After obtaining ethical committee clearance, a prospective randomized control study was conducted on 135 patients scheduled for vaginal hysterectomy under spinal anesthesia during the period of January 2013 to August 2014. Written informed consent was obtained from all of the patients. The visual analogue scoring (VAS) system was explained to the patients. Inclusion criteria for the study were as follows: 1) age 30 - 65 years old, 2) American society for anesthesiologists (ASA) physical status of 1 - 3, and 3) body mass index (BMI) of 18 – 35 kg/cm2. Exclusion criteria were the following: 1) refusal to participate in the study; 2) use of anti-anxiety drugs (or having anti-anxiety drugs given preoperatively); 3) history of drug/alcohol abuse; 4) history of headache, dizziness, or significant post-operative nausea or vomiting after any previous surgery; 5) history of chronic pain and daily intake of analgesic drugs; 6) history of epilepsy; 7) failed spinal anesthesia; and 8) any contraindication to spinal anesthesia.

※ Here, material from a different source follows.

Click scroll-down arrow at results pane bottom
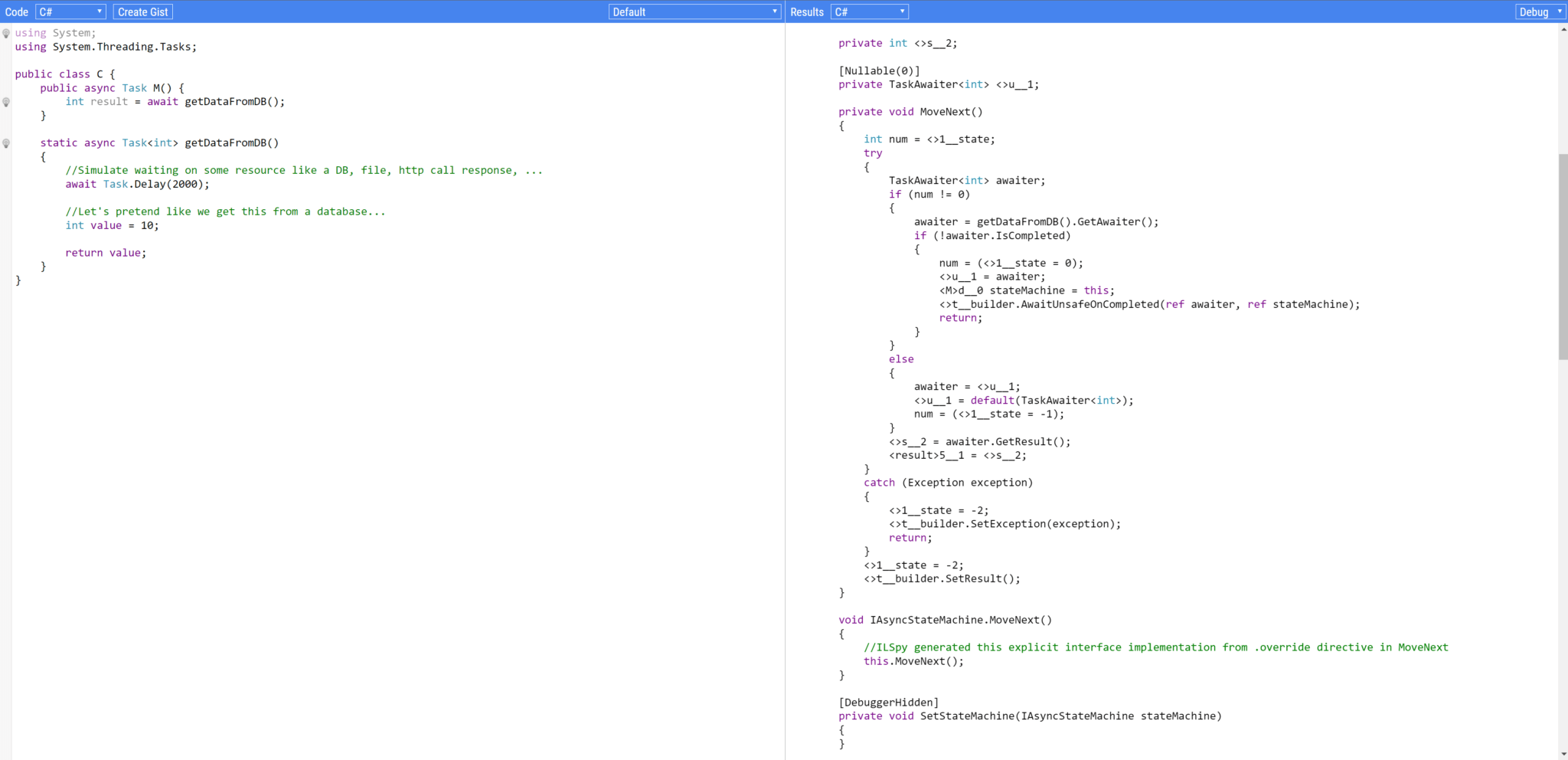1568x760 pixels. tap(1563, 754)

The study subjects were allocated into 3 groups of 45 patients each using a computer generated random number table:
Group 0 (control): all patients belonging to this group were administered a placebo orally one hour before being shifted to the operation theatre.
Group 1 (75 mg pregabalin): all patients belonging to this group were administered a 75 mg capsule of pregabalin orally one hour before the patient was shifted to the operation theatre.
Group 2 (150 mg pregabalin): all patients belonging to this group were administered a 150 mg capsule of pregabalin orally one hour before the patient was shifted to the operation theatre.
The pre-operative baseline blood pressure and heart rate (before premedication, at 30 minutes after premedication, and at 1 hour after premedication) were recorded. The Ramsay sedation score (1 to 6) was assessed 1 hour after administering the drug. A score of 3 or more was taken as implying that adequate sedation had been obtained.
All of the patients were administered spinal anesthesia in the sitting position, between the 2nd and 3rd lumbar intervertebral space with a 25-gauge Whitacre needle (0.5% hyperbaric bupivacaine at 0.3 mg/kg intrathecally). For post-operative pain analgesia, intravenous paracetamol of 1 g 8th hourly was given to all patients. Rescue analgesics were administered if VAS > 4. The first rescue analgesic was intravenous tramadol of 50 mg, and intravenous diclofenac of 75 mg was given if VAS > 4 persisted for 30 minutes after the first rescue analgesic.
The following parameters were assessed: 1) VAS was assessed for pain at rest and on cough at 30 minutes, 1 hour, 2 hours, 6 hours, 12 hours, and 24 hours post-operatively. The number of doses of rescue analgesics required and the time to first or second rescue analgesic was noted on post-operative day one; 2) post-operative sleep quality was assessed on a grade of 1 to 5, where grade 1 meant “could not sleep at all,” grade 2 meant “difficulty in falling asleep,” grade 3 meant “woke up two or more times during the night;” grade 4 meant “woke up once during the night,” and grade 5 meant “did not wake up even once during the night. A grade of 4 or 5 was considered as adequate post-operative sleep; 3) Other adverse effects such as dizziness, nausea, and vomiting were also noted.
A study carried out by Kohli and colleagues (
7) on the “optimization of subarachnoid block by oral pregabalin for hysterectomy” with 3 groups, group 1 was the control group, group 2 was administered 150 mg pregabalin, and group 3 was administered 300 mg pregabalin, all of which was given orally one hour before surgery. It was observed that the time required for the first rescue analgesia with pregabalin 150 mg as premedication was 178.38 ± 4.80 minutes post-surgery, and with the placebo group, it was 131.38 ± 5.15 minutes post-surgery. The study had a power of 80% and a confidence interval of 95%. For the present study, in order to obtain the same power of 80% and confidence interval of 95%, 43 patients needed to be included in each group. Thus it was proposed to include a total of 135 patients with 45 patients in each group.
Descriptive and inferential statistical analysis was carried out. The results of the continuous measurements are presented as mean ± SD (minimum - maximum), and the results of the categorical measurements are presented as numbers (%). The significance level was assessed at 5%. The following assumptions about the data were made: 1) dependent variables should be normally distributed; and 2) samples drawn from the population should be random.
Analysis of variance (ANOVA) was used to determine the significance of study parameters between three or more groups of patients. A post-hoc Tukey’s test was used to find the group significance for the pairs. Chi-square and Fisher’s exact tests were used to determine the significance of the study parameters on a categorical scale between two or more groups. Statistical software, namely SAS 9.2 and R environment ver. 2.11.1 were used for the analysis of the data. A P value of < 0.05 was taken as significant.